■ **WORK INSTRUCTIONS**
Rewrite the material from the line with "Expand the TIMELINE section" up to and including the line with "(x=94, y=773)" as a Markdown table with the columns Row and Line, numbering each row and skipping blank lines. Omit the pictures.

■ **EXCERPTED RECORDS**
····················

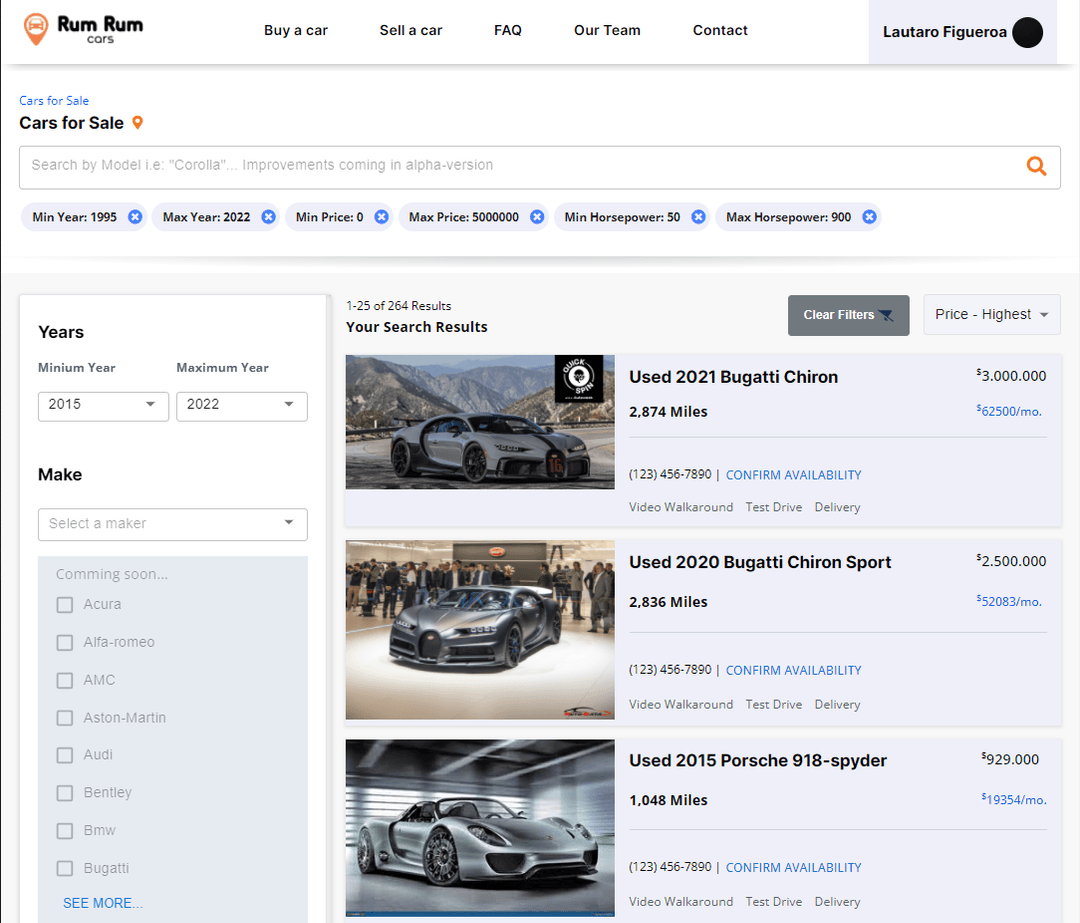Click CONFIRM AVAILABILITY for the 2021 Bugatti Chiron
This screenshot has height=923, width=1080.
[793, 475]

····················

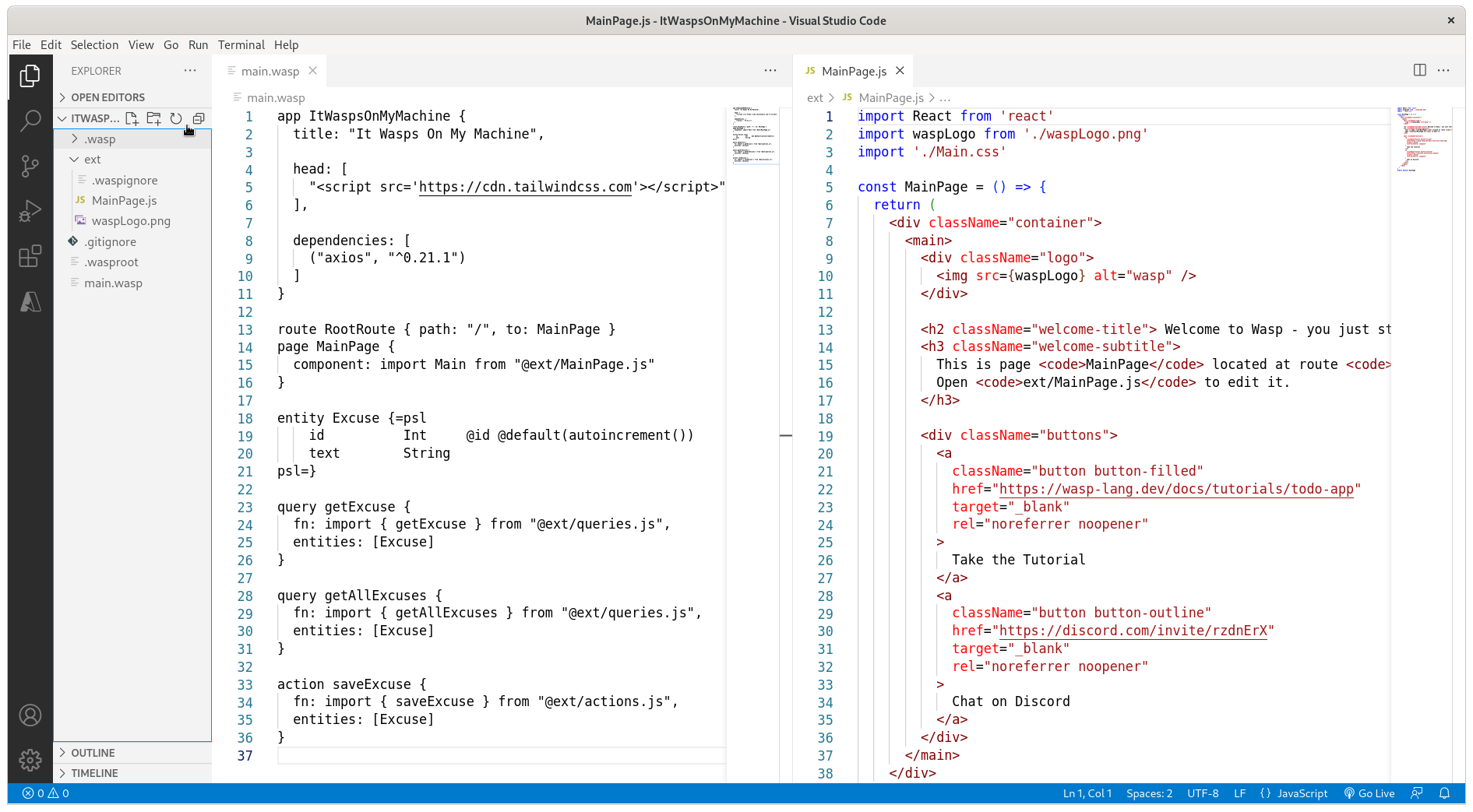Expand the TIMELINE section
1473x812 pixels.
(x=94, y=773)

····················

■ **EXERCISE RESPONSE**
| Row | Line |
|---|---|
| 1 | Expand the TIMELINE section |
| 2 | 1473x812 pixels. |
| 3 | (x=94, y=773) |